**Prompt a:**
Print the listing below line for line, leaving every character unchanged.
-------- Page extract --------
[Beowulf] core diameter is not really a limit

Mon Jun 17 07:37:02 PDT 2013

> I've remembered to check the cluster monkey feed, and
> seen
> http://www.clustermonkey.net/Opinions/the-core-diameter.html

well, it's an amusing musing on scale, but I don't think it helps
anyone make decisions, practical or strategic.

> The assumption made here is that every node needs to be able
> to talk to every other node within the assembly.

yes, all-to-all connectivity *and* fixed latency.

> I think there is a large class of problems where direct
> long-distance communication is not necessary. E.g. if

sure, but there are also interconnects which do not follow 
the premises of this article (mesh/lattice/torus ones).

I don't really have a sense for how large a class you're talking about,
though.  from a general-purpose/flexibility standpoint, a purely 
local-interacting system, even if 3d, would seem to have issues.
for instance, if you had discrete fileservers, how would they connect
to a giant cube that is partitioned into job-subcubes?  obviously 
scheduling jobs so that they're in contiguous sub-volumes is much
more constrained than on a better-connected cluster, as well.

I saw a conference talk by David Turek (IBM exascale) recently, wherein he
was advocating coming up with a new model that gives up the kind of extreme
modularity that has been traditional in computing.  it's a bit of a strawman,
but the idea is that you have specialized cpus that mostly compute 
and do not have much storage/state, talking to various permutations
of random-access storage (cache, shared cache, local and remote dram),
all talking over a dumb-pipe network to storage, which does no computation,
just puts and gets.  (this was at HPCS, which was a slightly odd mashup
of bigdata (ie, hadoop-like) and HPC (mostly simulation-type crunching)).

all this in the context of the sort of picojoule-pinching
that exascale theorists worry about.  it wasn't really clear 
what concrete changes he was advocating, but since since higher capacity
clearly causes systems of greater extent, he advocates spreading 
the computation everywhere.  compute in the storage, compute in the network, 
presumably compute in memory.  the pJ approach argues that computations
involving some state should happen as close to that state as possible.

I'm skeptical that just because flops are cheap, we need to put them 
everywhere.  OTOH, the idea of putting processors into memory has always
made a lot of sense to me, though it certainly changes the programming 
model.  (even in OO, functional models, there is a "self" in the program...)

regards, mark hahn
-------- Exercise input --------
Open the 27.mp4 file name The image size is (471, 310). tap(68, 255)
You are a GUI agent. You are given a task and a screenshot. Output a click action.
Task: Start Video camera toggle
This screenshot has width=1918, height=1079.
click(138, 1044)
--------
**Prompt b:**
Output the part of the core-diameter post from "Mon Jun 17 07:37:02" up to and including "connectivity *and* fixed latency.", reproduced verbatim.

**Result a:**
Open the 27.mp4 file name The image size is (471, 310). tap(68, 255)
You are a GUI agent. You are given a task and a screenshot. Output a click action.
Task: Start Video camera toggle
This screenshot has width=1918, height=1079.
click(138, 1044)

**Result b:**
Mon Jun 17 07:37:02 PDT 2013

> I've remembered to check the cluster monkey feed, and
> seen
> http://www.clustermonkey.net/Opinions/the-core-diameter.html

well, it's an amusing musing on scale, but I don't think it helps
anyone make decisions, practical or strategic.

> The assumption made here is that every node needs to be able
> to talk to every other node within the assembly.

yes, all-to-all connectivity *and* fixed latency.